Even so, the planet is warmer than Jupiter, which has a temperature of about 140 K. Scientists imagine this extra warmth comes from heat left over from the planet’s formation. Over billions of years, Epsilon Indi Ab is anticipated to chill and eventually turn out to be even colder than Jupiter.
To look at the planet, astronomers used a coronagraph on the MIRI instrument to dam out the intense light from the host star. This allowed them to detect the faint glow of the planet itself. They captured images using a filter at 11.3 μm, which sits just outside a wavelength related to ammonia molecules NH3. By comparing these observations with earlier images taken at 10.6 μm in 2024, the team was in a position to estimate how much ammonia is present. (Incidentally, each the mechanical filter wheels placing the coronagraph and the filter in front of the MIRI camera were constructed at MPIA, one among the German contributions to the JWST.)
Evidence Points to Water Ice Clouds
In Jupiter’s atmosphere, ammonia gas and ammonia clouds dominate the visible upper layers. Based on its properties, Epsilon Indi Ab was expected to contain large amounts of ammonia gas as well, but not ammonia clouds. As a substitute, the observations revealed less ammonia than predicted.
The more than likely explanation is the presence of thick but uneven water ice clouds, much like cirrus clouds high in Earth’s atmosphere — an unexpected complication.
Astronomers typically interpret such data by comparing observations with computer models of planetary atmospheres. Nonetheless, many existing models don’t include clouds because they’re difficult to simulate. This discovery highlights the necessity to improve those models. James Mang (University of Texas at Austin), a co creator of the study, notes: “It’s an awesome problem to have, and it speaks to the immense progress we’re making due to JWST. What once seemed not possible to detect is now nearby, allowing us to probe the structure of those atmospheres, including the presence of clouds. This reveals latest layers of complexity that our models are actually starting to capture, and opens the door to much more detailed characterization of those cold, distant worlds.”

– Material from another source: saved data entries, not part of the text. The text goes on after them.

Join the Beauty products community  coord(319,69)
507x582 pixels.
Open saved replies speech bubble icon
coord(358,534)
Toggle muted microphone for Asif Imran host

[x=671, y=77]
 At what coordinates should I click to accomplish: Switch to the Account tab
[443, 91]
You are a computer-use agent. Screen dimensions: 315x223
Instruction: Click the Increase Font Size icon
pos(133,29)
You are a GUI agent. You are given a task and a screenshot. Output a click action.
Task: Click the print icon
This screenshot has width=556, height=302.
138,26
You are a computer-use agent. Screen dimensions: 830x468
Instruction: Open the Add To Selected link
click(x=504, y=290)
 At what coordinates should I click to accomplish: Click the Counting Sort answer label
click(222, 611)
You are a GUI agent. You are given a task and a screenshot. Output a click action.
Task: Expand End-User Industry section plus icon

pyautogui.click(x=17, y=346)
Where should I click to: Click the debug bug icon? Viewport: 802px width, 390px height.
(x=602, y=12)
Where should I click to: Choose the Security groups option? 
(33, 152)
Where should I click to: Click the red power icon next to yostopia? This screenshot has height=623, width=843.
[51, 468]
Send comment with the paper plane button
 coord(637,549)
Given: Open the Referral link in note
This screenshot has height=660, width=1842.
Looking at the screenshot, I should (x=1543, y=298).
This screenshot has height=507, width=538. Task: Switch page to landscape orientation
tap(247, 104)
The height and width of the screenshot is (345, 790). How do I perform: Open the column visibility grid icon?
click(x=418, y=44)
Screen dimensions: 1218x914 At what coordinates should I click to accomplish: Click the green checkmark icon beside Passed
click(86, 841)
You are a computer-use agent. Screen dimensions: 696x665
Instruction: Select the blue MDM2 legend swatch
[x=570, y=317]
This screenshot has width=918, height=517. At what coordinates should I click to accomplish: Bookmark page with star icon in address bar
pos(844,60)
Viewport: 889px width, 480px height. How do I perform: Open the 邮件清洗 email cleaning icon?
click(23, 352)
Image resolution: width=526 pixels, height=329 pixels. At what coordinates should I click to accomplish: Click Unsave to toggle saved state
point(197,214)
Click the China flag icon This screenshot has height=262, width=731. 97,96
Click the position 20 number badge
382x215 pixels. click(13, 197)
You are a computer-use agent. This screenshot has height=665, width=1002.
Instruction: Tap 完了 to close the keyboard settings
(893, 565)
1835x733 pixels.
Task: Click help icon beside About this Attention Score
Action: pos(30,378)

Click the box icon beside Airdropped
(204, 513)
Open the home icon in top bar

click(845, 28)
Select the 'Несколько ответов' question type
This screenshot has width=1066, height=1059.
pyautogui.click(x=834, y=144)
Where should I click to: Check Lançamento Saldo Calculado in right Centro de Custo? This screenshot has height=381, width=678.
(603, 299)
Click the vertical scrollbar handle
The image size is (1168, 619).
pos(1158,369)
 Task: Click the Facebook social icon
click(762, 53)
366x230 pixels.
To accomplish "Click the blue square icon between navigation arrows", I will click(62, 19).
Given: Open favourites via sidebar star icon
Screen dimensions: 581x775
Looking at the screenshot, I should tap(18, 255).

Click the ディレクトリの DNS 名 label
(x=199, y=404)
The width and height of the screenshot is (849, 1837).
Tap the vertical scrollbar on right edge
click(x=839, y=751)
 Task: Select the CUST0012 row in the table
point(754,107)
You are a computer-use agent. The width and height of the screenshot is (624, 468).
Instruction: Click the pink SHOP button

Looking Ahead With Future Telescopes
Future observations could provide even clearer views of those clouds. NASA’s Nancy Grace Roman Space Telescope, where MPIA is a partner, is anticipated to launch in 2026-2027 and needs to be well suited to directly detecting reflective water ice clouds.
Within the meantime, Matthews and her colleagues are in search of additional JWST remark time to check more cold Jupiter like planets. As researchers proceed refining their techniques, they’re constructing the inspiration for studying Earth like worlds in the longer term and, ultimately, trying to find signs of life beyond our solar system.
Background Information
The outcomes described here have been published as E. C. Matthews et al., “A second visit to Eps Ind Ab with JWST: latest photometry confirms ammonia and suggests thick clouds within the exoplanet atmosphere of the closest super-Jupiter” within the Astrophysical Journal Letters.
The MPIA researchers involved are Elisabeth Matthews and Bhavesh Rajpoot, in collaboration with James Mang and Caroline Morley (University of Texas at Austin), Aarynn Carter and Mathilde Mâlin (Space Telescope Science Institute), and others.